### [WHAT IS NEEDED]
Please output the entries below without altering a single character.

### [SOURCE MATERIAL]
################

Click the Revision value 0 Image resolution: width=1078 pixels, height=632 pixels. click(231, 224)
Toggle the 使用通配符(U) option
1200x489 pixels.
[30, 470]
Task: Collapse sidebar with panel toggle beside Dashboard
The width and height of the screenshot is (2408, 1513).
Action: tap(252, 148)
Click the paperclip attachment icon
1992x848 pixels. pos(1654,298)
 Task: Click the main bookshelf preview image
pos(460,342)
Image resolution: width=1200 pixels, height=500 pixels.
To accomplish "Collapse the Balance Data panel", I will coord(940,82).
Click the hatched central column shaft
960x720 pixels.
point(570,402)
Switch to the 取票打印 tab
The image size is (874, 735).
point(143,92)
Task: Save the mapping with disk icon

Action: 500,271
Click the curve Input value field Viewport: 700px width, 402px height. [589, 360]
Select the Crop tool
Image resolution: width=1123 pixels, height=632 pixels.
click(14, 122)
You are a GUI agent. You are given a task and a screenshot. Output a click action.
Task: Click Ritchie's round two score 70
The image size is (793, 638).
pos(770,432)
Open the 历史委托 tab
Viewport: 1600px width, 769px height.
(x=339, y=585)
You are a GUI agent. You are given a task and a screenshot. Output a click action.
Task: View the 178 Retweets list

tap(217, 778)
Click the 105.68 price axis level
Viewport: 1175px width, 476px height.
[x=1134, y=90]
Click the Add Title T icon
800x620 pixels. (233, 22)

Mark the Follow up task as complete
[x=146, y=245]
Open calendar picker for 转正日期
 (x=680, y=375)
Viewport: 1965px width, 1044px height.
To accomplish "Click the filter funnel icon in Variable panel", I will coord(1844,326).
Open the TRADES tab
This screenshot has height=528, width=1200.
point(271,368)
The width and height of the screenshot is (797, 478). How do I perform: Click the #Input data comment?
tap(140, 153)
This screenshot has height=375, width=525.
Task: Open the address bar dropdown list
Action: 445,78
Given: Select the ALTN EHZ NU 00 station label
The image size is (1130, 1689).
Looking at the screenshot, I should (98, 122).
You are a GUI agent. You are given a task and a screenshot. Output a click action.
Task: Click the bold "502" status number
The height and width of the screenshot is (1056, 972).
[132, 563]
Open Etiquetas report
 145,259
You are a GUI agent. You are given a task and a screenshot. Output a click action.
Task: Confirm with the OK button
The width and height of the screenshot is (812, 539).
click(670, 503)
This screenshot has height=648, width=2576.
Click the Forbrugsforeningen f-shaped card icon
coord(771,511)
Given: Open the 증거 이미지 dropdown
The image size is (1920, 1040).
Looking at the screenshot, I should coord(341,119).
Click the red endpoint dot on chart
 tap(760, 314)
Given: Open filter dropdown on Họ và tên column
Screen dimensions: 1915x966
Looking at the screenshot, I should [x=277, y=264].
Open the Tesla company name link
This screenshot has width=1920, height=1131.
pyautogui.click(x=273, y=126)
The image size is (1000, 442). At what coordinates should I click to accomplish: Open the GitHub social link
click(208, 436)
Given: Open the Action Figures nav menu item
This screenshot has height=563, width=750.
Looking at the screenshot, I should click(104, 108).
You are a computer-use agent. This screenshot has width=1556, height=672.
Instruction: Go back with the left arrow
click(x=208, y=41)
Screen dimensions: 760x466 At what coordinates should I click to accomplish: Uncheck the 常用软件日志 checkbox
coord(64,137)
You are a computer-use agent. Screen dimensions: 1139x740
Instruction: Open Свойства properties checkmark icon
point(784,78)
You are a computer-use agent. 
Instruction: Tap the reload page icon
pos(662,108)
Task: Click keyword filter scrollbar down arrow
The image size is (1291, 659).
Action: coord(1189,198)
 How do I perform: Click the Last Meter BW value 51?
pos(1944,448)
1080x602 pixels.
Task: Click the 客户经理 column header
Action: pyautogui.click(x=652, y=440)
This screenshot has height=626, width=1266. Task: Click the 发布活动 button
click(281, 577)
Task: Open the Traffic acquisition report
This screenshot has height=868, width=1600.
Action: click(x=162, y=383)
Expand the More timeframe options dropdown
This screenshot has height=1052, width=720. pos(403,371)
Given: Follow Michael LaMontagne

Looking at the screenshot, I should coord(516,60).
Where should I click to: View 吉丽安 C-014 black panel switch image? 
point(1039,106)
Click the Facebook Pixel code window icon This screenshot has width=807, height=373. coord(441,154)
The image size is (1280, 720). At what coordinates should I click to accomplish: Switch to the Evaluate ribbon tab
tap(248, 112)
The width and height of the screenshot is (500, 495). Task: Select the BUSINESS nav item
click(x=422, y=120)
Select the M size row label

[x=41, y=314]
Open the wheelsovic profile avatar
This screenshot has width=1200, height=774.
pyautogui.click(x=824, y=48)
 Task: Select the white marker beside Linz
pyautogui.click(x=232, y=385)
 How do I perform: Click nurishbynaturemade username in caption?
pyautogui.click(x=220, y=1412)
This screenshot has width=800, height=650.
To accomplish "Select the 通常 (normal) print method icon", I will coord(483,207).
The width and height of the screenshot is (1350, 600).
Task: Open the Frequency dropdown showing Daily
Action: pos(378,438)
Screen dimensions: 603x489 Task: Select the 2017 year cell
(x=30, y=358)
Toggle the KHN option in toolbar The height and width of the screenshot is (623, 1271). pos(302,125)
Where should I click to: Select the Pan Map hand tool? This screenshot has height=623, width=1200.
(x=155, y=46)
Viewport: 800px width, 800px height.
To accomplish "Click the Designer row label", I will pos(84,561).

################

### [REPLY]
Click the Revision value 0 Image resolution: width=1078 pixels, height=632 pixels. click(231, 224)
Toggle the 使用通配符(U) option
1200x489 pixels.
[30, 470]
Task: Collapse sidebar with panel toggle beside Dashboard
The width and height of the screenshot is (2408, 1513).
Action: tap(252, 148)
Click the paperclip attachment icon
1992x848 pixels. pos(1654,298)
 Task: Click the main bookshelf preview image
pos(460,342)
Image resolution: width=1200 pixels, height=500 pixels.
To accomplish "Collapse the Balance Data panel", I will coord(940,82).
Click the hatched central column shaft
960x720 pixels.
point(570,402)
Switch to the 取票打印 tab
The image size is (874, 735).
point(143,92)
Task: Save the mapping with disk icon

Action: 500,271
Click the curve Input value field Viewport: 700px width, 402px height. [589, 360]
Select the Crop tool
Image resolution: width=1123 pixels, height=632 pixels.
click(14, 122)
You are a GUI agent. You are given a task and a screenshot. Output a click action.
Task: Click Ritchie's round two score 70
The image size is (793, 638).
pos(770,432)
Open the 历史委托 tab
Viewport: 1600px width, 769px height.
(x=339, y=585)
You are a GUI agent. You are given a task and a screenshot. Output a click action.
Task: View the 178 Retweets list

tap(217, 778)
Click the 105.68 price axis level
Viewport: 1175px width, 476px height.
[x=1134, y=90]
Click the Add Title T icon
800x620 pixels. (233, 22)

Mark the Follow up task as complete
[x=146, y=245]
Open calendar picker for 转正日期
 (x=680, y=375)
Viewport: 1965px width, 1044px height.
To accomplish "Click the filter funnel icon in Variable panel", I will coord(1844,326).
Open the TRADES tab
This screenshot has height=528, width=1200.
point(271,368)
The width and height of the screenshot is (797, 478). How do I perform: Click the #Input data comment?
tap(140, 153)
This screenshot has height=375, width=525.
Task: Open the address bar dropdown list
Action: 445,78
Given: Select the ALTN EHZ NU 00 station label
The image size is (1130, 1689).
Looking at the screenshot, I should (98, 122).
You are a GUI agent. You are given a task and a screenshot. Output a click action.
Task: Click the bold "502" status number
The height and width of the screenshot is (1056, 972).
[132, 563]
Open Etiquetas report
 145,259
You are a GUI agent. You are given a task and a screenshot. Output a click action.
Task: Confirm with the OK button
The width and height of the screenshot is (812, 539).
click(670, 503)
This screenshot has height=648, width=2576.
Click the Forbrugsforeningen f-shaped card icon
coord(771,511)
Given: Open the 증거 이미지 dropdown
The image size is (1920, 1040).
Looking at the screenshot, I should coord(341,119).
Click the red endpoint dot on chart
 tap(760, 314)
Given: Open filter dropdown on Họ và tên column
Screen dimensions: 1915x966
Looking at the screenshot, I should [x=277, y=264].
Open the Tesla company name link
This screenshot has width=1920, height=1131.
pyautogui.click(x=273, y=126)
The image size is (1000, 442). At what coordinates should I click to accomplish: Open the GitHub social link
click(208, 436)
Given: Open the Action Figures nav menu item
This screenshot has height=563, width=750.
Looking at the screenshot, I should click(104, 108).
You are a computer-use agent. This screenshot has width=1556, height=672.
Instruction: Go back with the left arrow
click(x=208, y=41)
Screen dimensions: 760x466 At what coordinates should I click to accomplish: Uncheck the 常用软件日志 checkbox
coord(64,137)
You are a computer-use agent. Screen dimensions: 1139x740
Instruction: Open Свойства properties checkmark icon
point(784,78)
You are a computer-use agent. 
Instruction: Tap the reload page icon
pos(662,108)
Task: Click keyword filter scrollbar down arrow
The image size is (1291, 659).
Action: coord(1189,198)
 How do I perform: Click the Last Meter BW value 51?
pos(1944,448)
1080x602 pixels.
Task: Click the 客户经理 column header
Action: pyautogui.click(x=652, y=440)
This screenshot has height=626, width=1266. Task: Click the 发布活动 button
click(281, 577)
Task: Open the Traffic acquisition report
This screenshot has height=868, width=1600.
Action: click(x=162, y=383)
Expand the More timeframe options dropdown
This screenshot has height=1052, width=720. pos(403,371)
Given: Follow Michael LaMontagne

Looking at the screenshot, I should coord(516,60).
Where should I click to: View 吉丽安 C-014 black panel switch image? 
point(1039,106)
Click the Facebook Pixel code window icon This screenshot has width=807, height=373. coord(441,154)
The image size is (1280, 720). At what coordinates should I click to accomplish: Switch to the Evaluate ribbon tab
tap(248, 112)
The width and height of the screenshot is (500, 495). Task: Select the BUSINESS nav item
click(x=422, y=120)
Select the M size row label

[x=41, y=314]
Open the wheelsovic profile avatar
This screenshot has width=1200, height=774.
pyautogui.click(x=824, y=48)
 Task: Select the white marker beside Linz
pyautogui.click(x=232, y=385)
 How do I perform: Click nurishbynaturemade username in caption?
pyautogui.click(x=220, y=1412)
This screenshot has width=800, height=650.
To accomplish "Select the 通常 (normal) print method icon", I will coord(483,207).
The width and height of the screenshot is (1350, 600).
Task: Open the Frequency dropdown showing Daily
Action: pos(378,438)
Screen dimensions: 603x489 Task: Select the 2017 year cell
(x=30, y=358)
Toggle the KHN option in toolbar The height and width of the screenshot is (623, 1271). pos(302,125)
Where should I click to: Select the Pan Map hand tool? This screenshot has height=623, width=1200.
(x=155, y=46)
Viewport: 800px width, 800px height.
To accomplish "Click the Designer row label", I will pos(84,561).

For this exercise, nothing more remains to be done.